Task 1
Copy out the stretch of entries from the line containing "Image resolution: width=704" through the line containing "coord(484,24)" verbatim, omitting the pictures.

This argument ignores well-documented changes in demand that have caused the earnings of many Americans to decline. The decline in marriage is concentrated among these very same Americans. A large body of evidence links the decline in employment and earnings for less-skilled workers to globalization, technological change, and changes in labor market institutions—changes beyond the ability of individuals to control no matter what their values are. 

One of the most important reasons we care about marriage is because of the clear association between marriage and poverty: women and children in single-parent households are at particular risk for living in poverty and indeed family earnings for half of the nation’s children have been falling over time. Rather than focusing on changing values, a more effective approach to addressing both poverty and marriage may be to improve economic opportunities for all Americans, particularly for low-skilled, less-educated workers.

As we explore the consequences of the changing economy, we also continue to explore the “jobs gap,” or the number of jobs that the U.S. economy needs to create in order to return to pre-recession employment levels while also absorbing the 125,000 people who enter the labor force each month.

The Link between Income and Marriage

Contrary to much of the hype around the decline in marriage, there are positive outcomes worth noting. In particular, many Americans are waiting longer to get married due to opportunities for women to pursue careers outside the home, due to better control over the timing of childbearing, and due to the ability to be more selective when choosing a spouse. These marriages starting later in life appear more stable and are less likely to end in divorce—a better outcome from any perspective. Delayed marriage contributes, in part, to the decline in the number of people married at a given time (see Stevenson and Wolfers 2007). However, it is also likely that the combination of declines in marriage and declines in economic opportunity have contributed to worse outcomes for some people, and especially for some children. 

Social scientists have long posited a relationship between economic opportunity and marriage. William Julius Wilson, in The Truly Disadvantaged, argued that the decline in marriage and rise in single parenthood among urban blacks was directly a consequence of the declining economic fortunes of young black men. High rates of unemployment and incarceration meant that the local dating pool was populated by unmarriageable men—and the result was that women chose to live independently.

This story resonates broadly today because adverse changes in labor markets have recently impacted many Americans: for instance, in the last forty years, low- and middle-income men—those who experienced the biggest falls in real earnings over time—also experienced the sharpest decline in their chance of being married.

Input for this task

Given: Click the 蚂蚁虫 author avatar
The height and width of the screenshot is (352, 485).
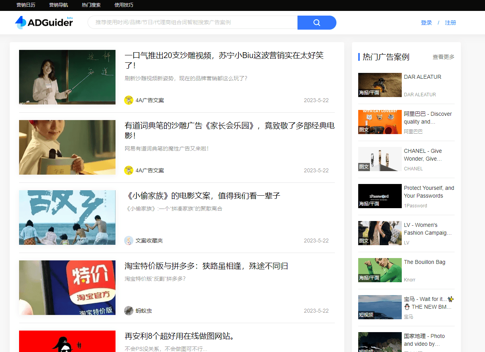Looking at the screenshot, I should [x=129, y=311].
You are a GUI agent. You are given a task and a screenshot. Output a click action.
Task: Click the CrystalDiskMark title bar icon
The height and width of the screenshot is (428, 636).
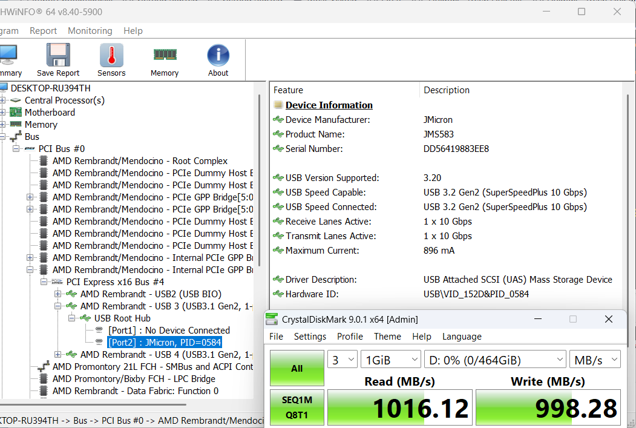[x=272, y=319]
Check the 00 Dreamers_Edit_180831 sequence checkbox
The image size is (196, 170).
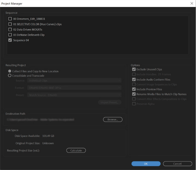click(10, 19)
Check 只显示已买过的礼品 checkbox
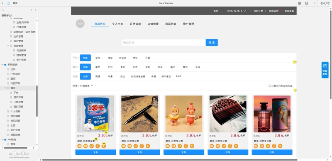Screen dimensions: 332x161 coord(270,86)
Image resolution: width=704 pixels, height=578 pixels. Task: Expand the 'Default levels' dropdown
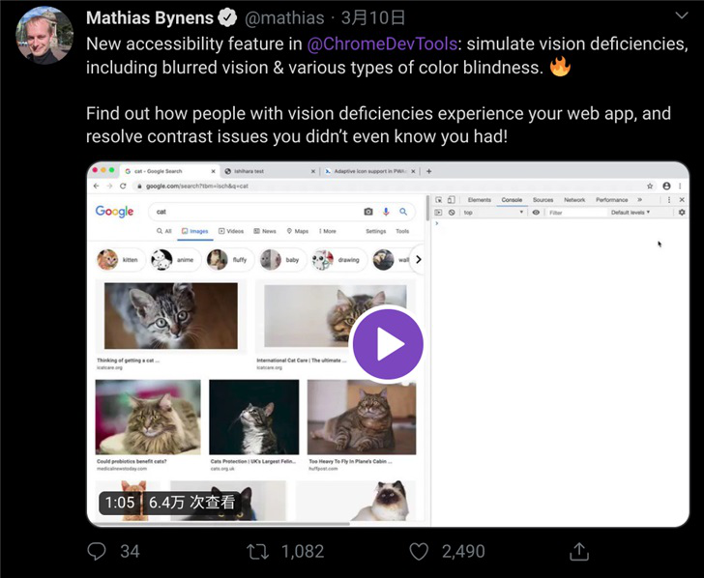pos(631,212)
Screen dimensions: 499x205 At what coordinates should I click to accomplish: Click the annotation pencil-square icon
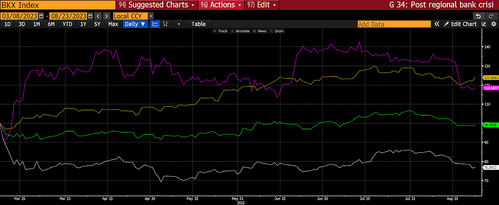coord(484,24)
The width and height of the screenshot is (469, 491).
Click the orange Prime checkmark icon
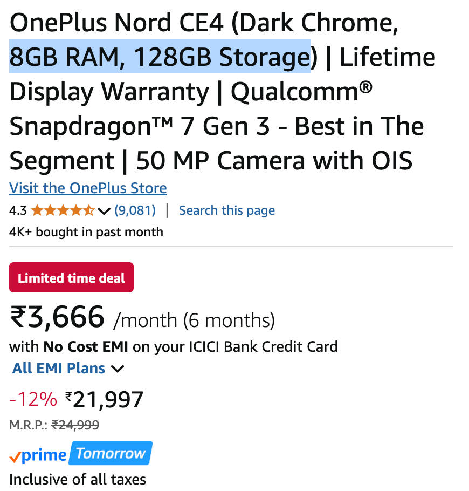(x=15, y=456)
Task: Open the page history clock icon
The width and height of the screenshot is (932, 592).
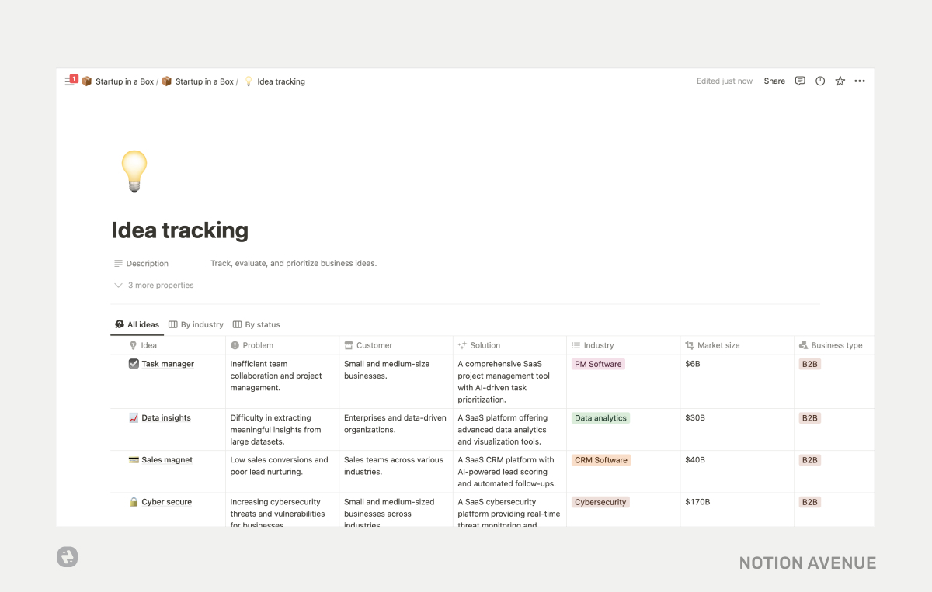Action: click(819, 81)

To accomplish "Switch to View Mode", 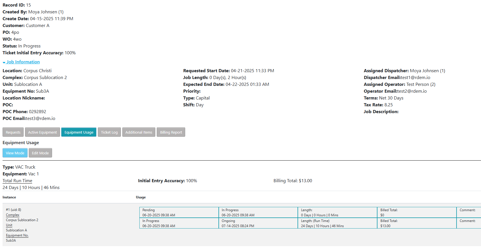I will pyautogui.click(x=15, y=153).
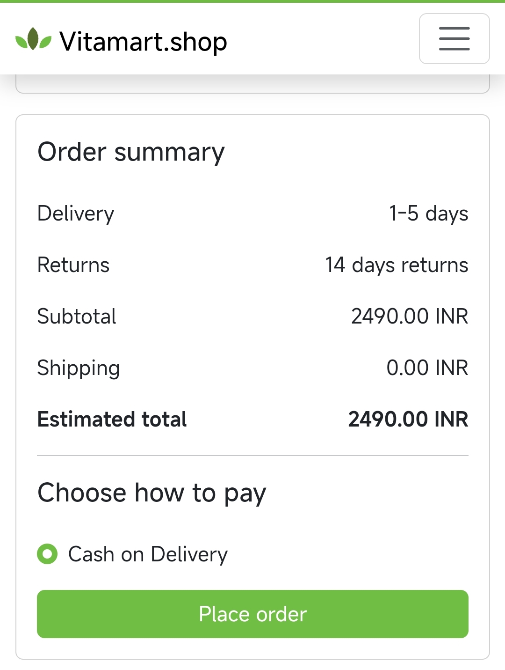Click the Choose how to pay heading
505x670 pixels.
152,493
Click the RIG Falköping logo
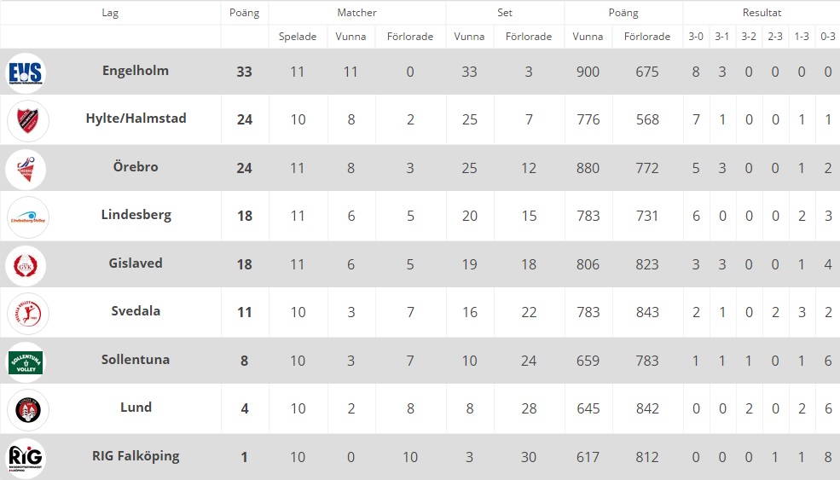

Task 2
Continue the text on marriage and economic opportunity, starting right after its last sentence.

Final result 1
Image resolution: width=704 pixels, height=578 pixels. Task: Expand the 'Default levels' dropdown
pos(631,212)
Screen dimensions: 499x205 At what coordinates should I click to accomplish: Click the annotation pencil-square icon
coord(484,24)

Final result 2
Incomes, Marriage Rates and Men

In the 1970s, the vast majority of middle-aged men were married, regardless of where they fell in the distribution of income. While marriage rates have declined across the board, the decline is far more pronounced among middle- and lower-income groups. The figure below shows both the change in earnings and the change in the share of men married by earnings percentile. The figure illustrates a strong correlation between changes in earnings and changes in marriage: men that experienced the most adverse economic changes also experienced the largest declines in marriage.

For men ages 30-50 in the top 10 percent of annual earnings—a group that saw real earnings increases over time—83 percent are married today, down modestly from about 95 percent in 1970. For the median male worker (who experienced a decline in earnings of roughly 28 percent), only 64 percent are married today, down from 91 percent 40 years ago. And at the bottom 25th percentile of earnings, where earnings have fallen by 60 percent, half of men are married, compared with 86 percent in 1970. While the share of men who have been divorced has increased across the earnings distribution, an increase in the share of men who have never been married is the largest contributor to lower marriage rates. 

020312_earnings_marriage_men.png

Incomes, Marriage Rates and Women

In contrast to men, American women have experienced large labor market gains during the past four decades. As women have gained more economic control over their lives, they have been offered more choices than they had just a few decades ago. Opportunities in the workplace have allowed women to become more financially independent, making marriage less of an economic necessity.

In 1970, 44 percent of women ages 30-50 had no independent earnings, compared to 25 percent of women today. Additionally, at the same time as more women have entered the labor force, women have also commanded higher wages. The median wage for female workers ages 30-50 has risen from roughly $19,000 in 1970 to $30,000 in 2010. If we combine rising employment and rising wages for female workers, we see large increases in wage across the earnings distribution. 

The growing economic opportunities for women have been accompanied by changes in marriage rates. Figure 2 underscores that, just as with men, the decline in marriage rates is not spread evenly across income levels. Marriage rates either held constant or increased for the top 10 percent of female earners over the last four decades. In contrast, the bottom 70 percent of female earners saw their marriage rates decline by more than 15 percentage points. Changing labor force participation complicates the calculation of changes in earning by earnings percentile for women, but the large increase in labor force participation rates makes a simple illustration of how these marital patterns correlate with changes in income—almost half of women had no independent earnings forty years ago.

020312_earnings_marriage_women.png

Economic forces are likely to be important factors in these patterns. For women at the lower end of the economic spectrum, gains in the workplace have provided greater opportunities for independence. On the other hand, the shift away from families in which men enter the workforce and women work at home would have a smaller impact on high-income women, who now may choose to marry for other reasons (see Isen and Stevenson 2010; Goldin 1997).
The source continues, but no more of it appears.